Nuove assunzioni, piú formazione, aumenti delle retribuzioni e della possibilità di fare carriera all'interno dell'amministrazione. Sono questi i provvedimenti a rischio al Ministero per i beni e attività culturali “a causa della crisi voluta dalla Lega” come ha spiegato il ministro Alberto Bonisoli in un video pubblicato su Facebook qualche giorno fa. Un punto di vista condiviso e rilanciato anche dal sottosegretario Gianluca Vacca (M5S) che ha ricordato come al Mibac fossero “impegnati per portare avanti un programma importante di interventi, soprattutto un piano di assunzioni senza precedenti nella storia del Ministero. Ma anche risorse per la formazione, aumento di retribuzione per i dipendenti, possibilità di avanzamento di carriera, digitalizzazione del patrimonio culturale. Ora tutto questo è rischio, perché la Lega ha deciso di aprire la crisi di governo”. E per Bonisoli questo rappresenta “un danno per il ministero, per il Paese e per la cultura italiana”.


Bonisoli allora ha deciso di affidare a un video l’elenco delle iniziative che il Mibac stava per mettere in atto a favore del personale del Collegio Romano. “Abbiamo pronti una serie di atti, a cominciare da un investimento importante nel personale che si sarebbe dovuto concretizzare nelle prossime settimane e che ora è a rischio.
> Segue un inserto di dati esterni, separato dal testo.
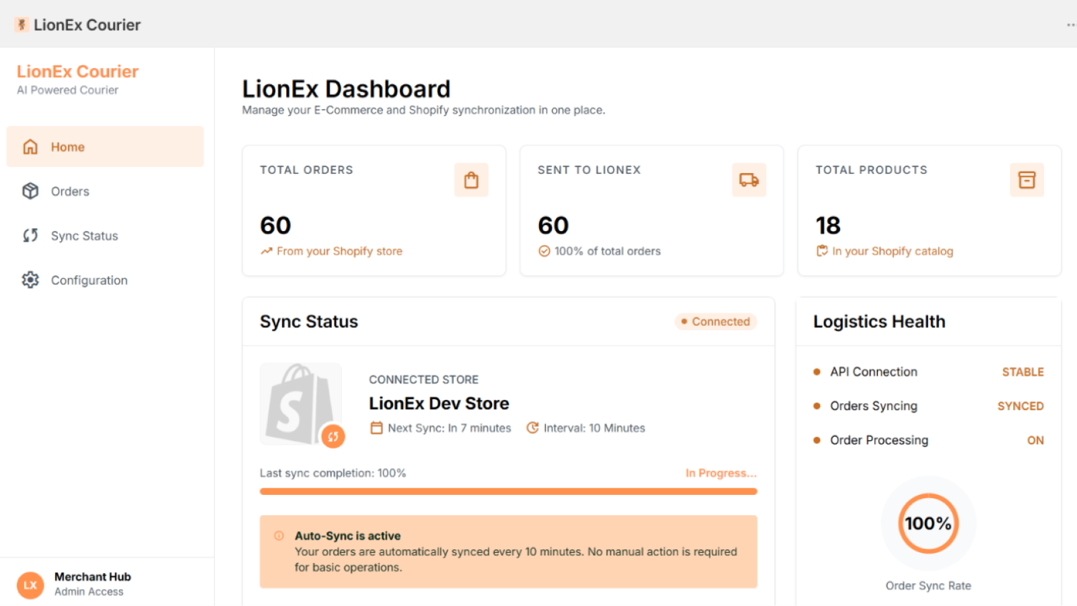Click the shopping bag icon in Total Orders

pos(471,180)
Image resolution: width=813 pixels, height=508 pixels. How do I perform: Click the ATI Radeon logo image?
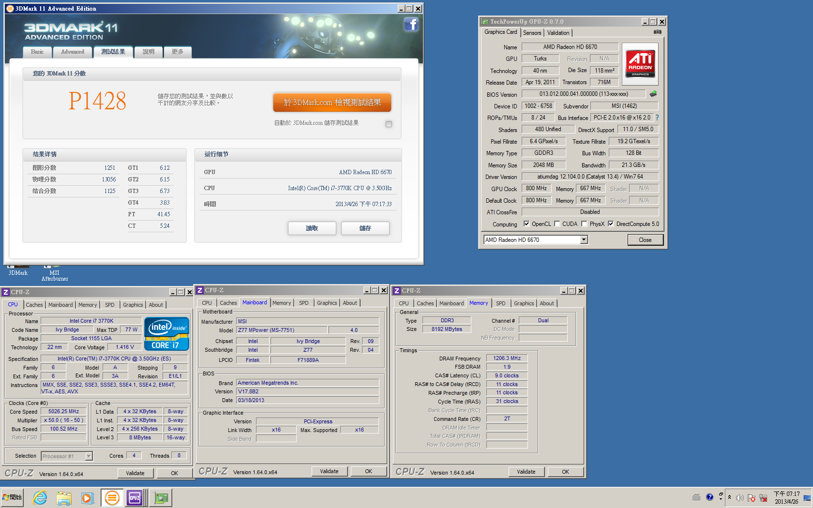tap(640, 63)
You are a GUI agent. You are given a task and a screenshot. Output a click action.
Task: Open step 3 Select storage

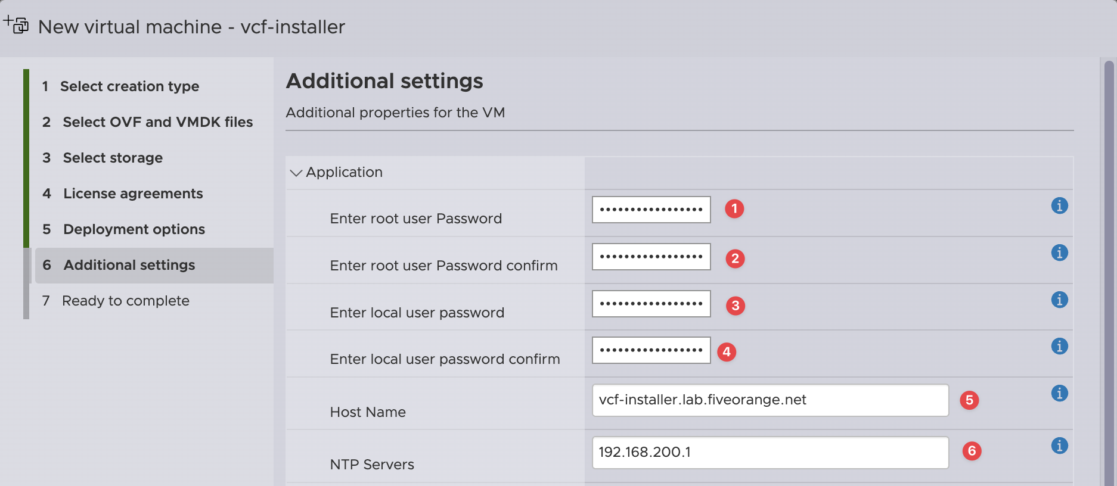click(x=113, y=158)
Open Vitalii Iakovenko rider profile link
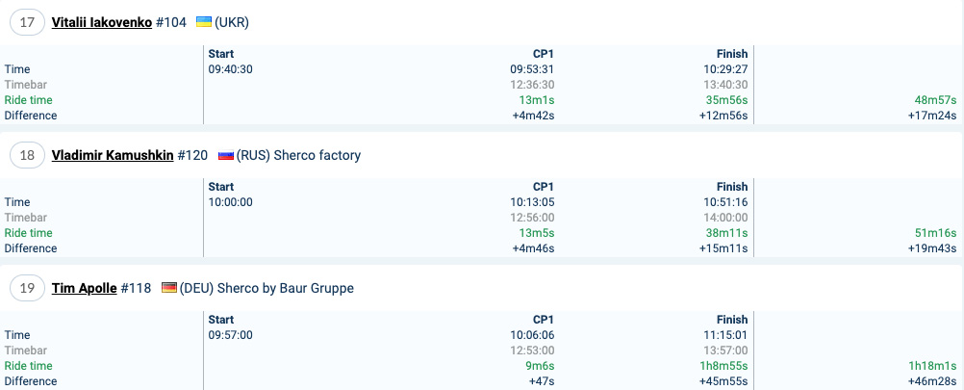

Abbiamo pronto un concorso ad ottobre per 3.000 persone e un concorso per 28 dirigenti, mille assunzioni di funzionari a dicembre e 250 persone che dovrebbero transitare dai centri per l'impiego al nostro ministero”.

Nella Finanziaria, ha aggiunto Bonisoli, “avevamo già previsto alcune norme che riguardano specificatamente l'investimento nel personale di questo ministero: 30 dirigenti di seconda fascia in più a partire dal 2020; l'incremento delle risorse decentrate (ex FUA) utilizzando il 5% dei ricavi di tutti i musei statali che a questo punto andrebbero a beneficio di tutti i dipendenti del ministero (un investimento di più di 10 milioni di euro); la maggiorazione dell'indennità di amministrazione per il Mibac che è la più bassa di tutta la pubblica amministrazione equiparandola a quella dei dipendenti del Ministero della Giustizia”.

Inoltre erano pronte “alcune risorse da investire per la formazione del personale e infine la progressione verticale dalla seconda alla terza area con lo scorrimento totale delle graduatorie del 2010, si tratta del resto dei funzionari ombra cui non siamo riusciti a dare una risposta l'anno scorso. Tutte queste iniziative volte alla soluzione dei problemi di questo ministero sono a rischio con quello che potrebbe accadere”.